Fiction · Romance · Sadie J · Steamy

The Perfect Play | by Jaci Burton

The Perfect PlayThe Perfect Play by Jaci Burton
(Berkley Heat, 2011, 324 pages)

Mick Riley is a pro when it comes to playing quarterback for the San Francisco Sabers but he is less than stellar in his personal life. He’s used to having famous women made available to him by his publicist so when he meets Tara Lincoln, a down-to-earth single mother, he is thrown. His feelings for her come fast but he has secrets in his past that might be a deal-breaker for their relationship. Tara has always put her 14 year-old son Nathan first and relationships were never an option for her. But the closer Mick gets to her and Nathan, the harder is it to remind herself that this is simply a summer fling.

As my Romance class is winding down for the semester, one of our last weeks is erotica. I went to a local used bookstore to see what I could find for this week and a worker wouldn’t let me leave the store once she found out what I was searching for and why. And I have to say I’m glad she did. While the relationship between Tara and Mick gets pretty steamy and intense extremely early in the read, they have a great emotional chemistry as well. A bonus is that Mick is extremely close with his family who just happens to be in STL. Although STL was featured just a few times during this book, the next two in the series deal with Mick’s other siblings, including his brother who plays for a St. Louis baseball team.

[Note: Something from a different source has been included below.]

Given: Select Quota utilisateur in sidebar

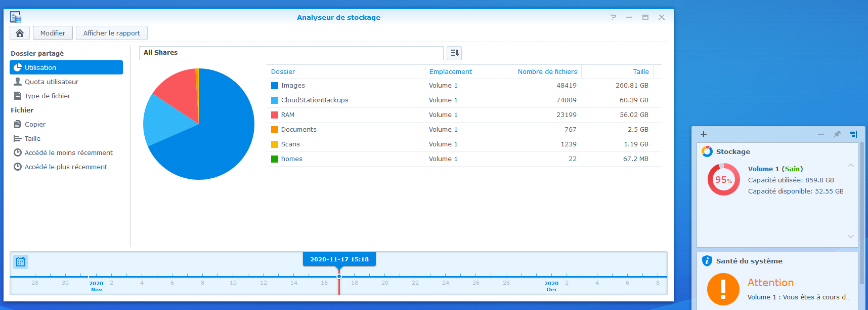Looking at the screenshot, I should [52, 82].
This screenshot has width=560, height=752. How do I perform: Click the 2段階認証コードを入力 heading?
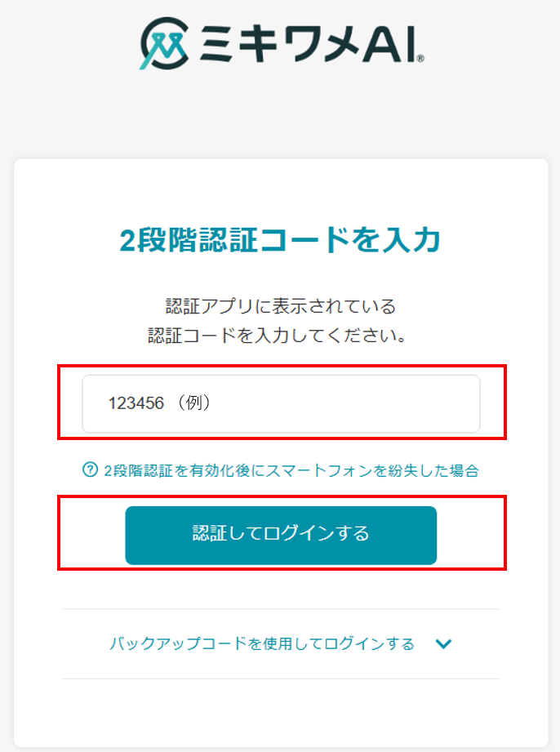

Classic · Fiction · In the Library · Julia P · Quick Read! · SCC Book Club · SCC Nook Book · Young Adult

The Perks of Being a Wallflower | by Stephen Chbosky

Perks of Being a WallflowerThe Perks of Being a Wallflower by Stephen Chbosky
(MTV Books, 2012, 224 pages)

This was the final book of the Spring 2013 semester for SCC’s “Between the Covers” book club and I was pleasantly surprised with how much I enjoyed it. It’s a quick read; I was able to get through it in two days and I really enjoyed it. Told through a series of letters written by the main character, Charlie, we are taken back to the early 90s as Charlie begins his high school experience. He’s a quiet individual, more prone to sitting back and observing than actively participating. But he starts coming out little by little as he makes new friends at school, primarily Sam and Patrick who love and appreciate him for being exactly who he is.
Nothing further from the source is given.